Kurze Übung A
Gib in den Einträgen alles von der Zeile mit „The height and width of the screenshot is (735, 1568).“ bis zum Ende der Einträge noch einmal aus und setze dabei „navigation bar“ an die Stelle von „sidebar“. Alles andere bleibt gleich.

Ausgangstext
────

Und seit wann gibt es dieses Ranking?
Der Fair Finance Guide International existiert seit 2014. In Deutschland startete das Informationsportal 2016. Das Besondere an diesem Ranking ist, dass es durch einen internationalen Zusammenschluss von NGOs entwickelt und geformt wurde und somit glaubhaft aus der Zivilgesellschaft heraus entstanden ist.
Was wird bewertet?
Im Fair Finance Guide werden gut 230 Einzelkriterien geprüft. Diese basieren auf internationalen Normen wie der UN-Menschenrechtserklärung und den ILO-Kernarbeitsnormen.
Zusätzlich gibt es „Praxischecks“. Sie zeigen, ob Banken ihre eigenen Richtlinien in der Praxis einhalten. Verstöße werden mit einem Warnsymbol markiert, ändern aber nichts an der Punktzahl.
Bewertet wird vor allem das Kerngeschäft der Institute. Konkret sind das beim Fair Finance Guide die Finanzierungs- und Investitionsrichtlinien sowie Unternehmenskredite, Projektfinanzierungen, Eigenanlagen in Wertpapieren, die Vermögensverwaltung und Fonds. Neben dem Kerngeschäft wird auch das Finanzinstitut an sich überprüft.
Und welche Kriterien sind besonders wichtig?
Schwerpunkte des Fair Finance Guides liegen in den Themen Klimaschutz, Menschenrechte, Arbeitsrechte, Rüstung und Transparenz. Es kommen sowohl Querschnittsthemen als auch Sektoren-Themen zur Anwendung, sie sind auch miteinander verflochten. So kann es zum Beispiel sein, dass die Kriterien „Fossile Energie“ und „Menschenrechte“ und „Korruption“ in einem Projekt zur Bewertung herangezogen werden. Der Fair Finance Guide beschreibt dies in seiner Methodik.

────

Daten zum Auffinden von Wörtern und Elementen
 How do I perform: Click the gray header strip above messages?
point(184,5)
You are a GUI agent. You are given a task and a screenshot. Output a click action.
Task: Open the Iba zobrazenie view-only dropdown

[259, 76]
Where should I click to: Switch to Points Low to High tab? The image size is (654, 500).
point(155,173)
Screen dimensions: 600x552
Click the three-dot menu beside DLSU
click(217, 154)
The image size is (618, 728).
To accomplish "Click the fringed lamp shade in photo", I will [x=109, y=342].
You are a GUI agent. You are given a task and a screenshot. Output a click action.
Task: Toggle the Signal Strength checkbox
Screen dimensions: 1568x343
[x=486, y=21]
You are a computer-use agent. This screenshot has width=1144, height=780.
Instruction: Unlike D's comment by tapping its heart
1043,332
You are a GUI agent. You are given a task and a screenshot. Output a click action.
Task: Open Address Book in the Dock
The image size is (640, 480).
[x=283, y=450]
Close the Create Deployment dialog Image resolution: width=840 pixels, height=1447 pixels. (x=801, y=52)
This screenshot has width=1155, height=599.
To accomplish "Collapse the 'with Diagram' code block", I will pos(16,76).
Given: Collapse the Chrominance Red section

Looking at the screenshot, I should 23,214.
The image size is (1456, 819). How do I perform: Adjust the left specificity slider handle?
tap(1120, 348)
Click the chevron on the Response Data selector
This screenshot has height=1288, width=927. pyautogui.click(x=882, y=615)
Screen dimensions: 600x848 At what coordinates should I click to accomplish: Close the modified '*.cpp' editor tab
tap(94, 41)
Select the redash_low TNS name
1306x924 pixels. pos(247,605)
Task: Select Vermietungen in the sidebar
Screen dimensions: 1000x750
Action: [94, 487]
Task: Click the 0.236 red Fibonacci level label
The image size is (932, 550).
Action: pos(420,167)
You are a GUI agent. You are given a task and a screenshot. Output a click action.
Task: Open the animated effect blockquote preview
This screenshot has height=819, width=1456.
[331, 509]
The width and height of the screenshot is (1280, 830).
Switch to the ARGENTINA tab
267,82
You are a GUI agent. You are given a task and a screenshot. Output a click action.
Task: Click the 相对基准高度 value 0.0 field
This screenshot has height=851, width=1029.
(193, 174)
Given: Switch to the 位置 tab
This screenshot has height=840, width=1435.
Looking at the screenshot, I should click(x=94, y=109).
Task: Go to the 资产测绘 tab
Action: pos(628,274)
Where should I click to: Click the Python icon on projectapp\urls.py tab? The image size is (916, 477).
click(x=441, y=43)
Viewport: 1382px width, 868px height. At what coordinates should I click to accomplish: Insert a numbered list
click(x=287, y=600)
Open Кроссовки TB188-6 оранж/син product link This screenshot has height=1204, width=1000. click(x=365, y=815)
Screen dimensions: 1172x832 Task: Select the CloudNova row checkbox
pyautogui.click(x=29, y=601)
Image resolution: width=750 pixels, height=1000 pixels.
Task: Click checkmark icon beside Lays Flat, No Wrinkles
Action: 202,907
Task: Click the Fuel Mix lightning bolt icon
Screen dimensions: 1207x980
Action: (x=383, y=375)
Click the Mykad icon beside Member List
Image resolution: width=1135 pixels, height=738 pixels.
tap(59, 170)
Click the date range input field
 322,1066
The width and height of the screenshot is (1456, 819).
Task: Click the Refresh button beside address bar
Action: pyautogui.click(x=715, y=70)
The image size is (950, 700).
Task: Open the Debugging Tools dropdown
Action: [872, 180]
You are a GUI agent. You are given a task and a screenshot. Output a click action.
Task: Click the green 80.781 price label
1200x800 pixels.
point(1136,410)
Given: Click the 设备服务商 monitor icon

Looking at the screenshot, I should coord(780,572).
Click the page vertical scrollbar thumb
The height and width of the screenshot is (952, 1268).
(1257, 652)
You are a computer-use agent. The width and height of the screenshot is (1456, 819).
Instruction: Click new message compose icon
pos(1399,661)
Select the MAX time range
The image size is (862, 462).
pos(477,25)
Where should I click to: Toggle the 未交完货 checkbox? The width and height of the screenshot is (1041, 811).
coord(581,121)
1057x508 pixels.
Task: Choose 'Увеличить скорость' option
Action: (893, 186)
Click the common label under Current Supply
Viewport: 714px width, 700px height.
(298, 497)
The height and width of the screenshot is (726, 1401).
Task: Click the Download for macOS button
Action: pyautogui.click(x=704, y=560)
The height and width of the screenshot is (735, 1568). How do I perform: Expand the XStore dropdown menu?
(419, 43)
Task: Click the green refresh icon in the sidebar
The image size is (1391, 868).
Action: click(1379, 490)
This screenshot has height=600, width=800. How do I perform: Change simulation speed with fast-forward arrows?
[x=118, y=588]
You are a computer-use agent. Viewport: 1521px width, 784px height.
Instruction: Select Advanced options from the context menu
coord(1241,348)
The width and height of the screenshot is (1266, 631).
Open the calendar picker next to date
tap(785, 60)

────

Kurze Übung B
Beantworte diese Fragen zum Text über den Fair Finance Guide:
(i) Seit welchem Jahr gibt es den Fair Finance Guide International?
(ii) Wie viele Einzelkriterien werden im Fair Finance Guide ungefähr geprüft?
(iii) Wie werden Verstöße bei den Praxischecks markiert?

Richtige Antwort A
The height and width of the screenshot is (735, 1568). How do I perform: Expand the XStore dropdown menu?
(419, 43)
Task: Click the green refresh icon in the navigation bar
The image size is (1391, 868).
Action: click(1379, 490)
This screenshot has height=600, width=800. How do I perform: Change simulation speed with fast-forward arrows?
[x=118, y=588]
You are a computer-use agent. Viewport: 1521px width, 784px height.
Instruction: Select Advanced options from the context menu
coord(1241,348)
The width and height of the screenshot is (1266, 631).
Open the calendar picker next to date
tap(785, 60)

Richtige Antwort B
(i) Seit 2014.
(ii) Gut 230.
(iii) Mit einem Warnsymbol.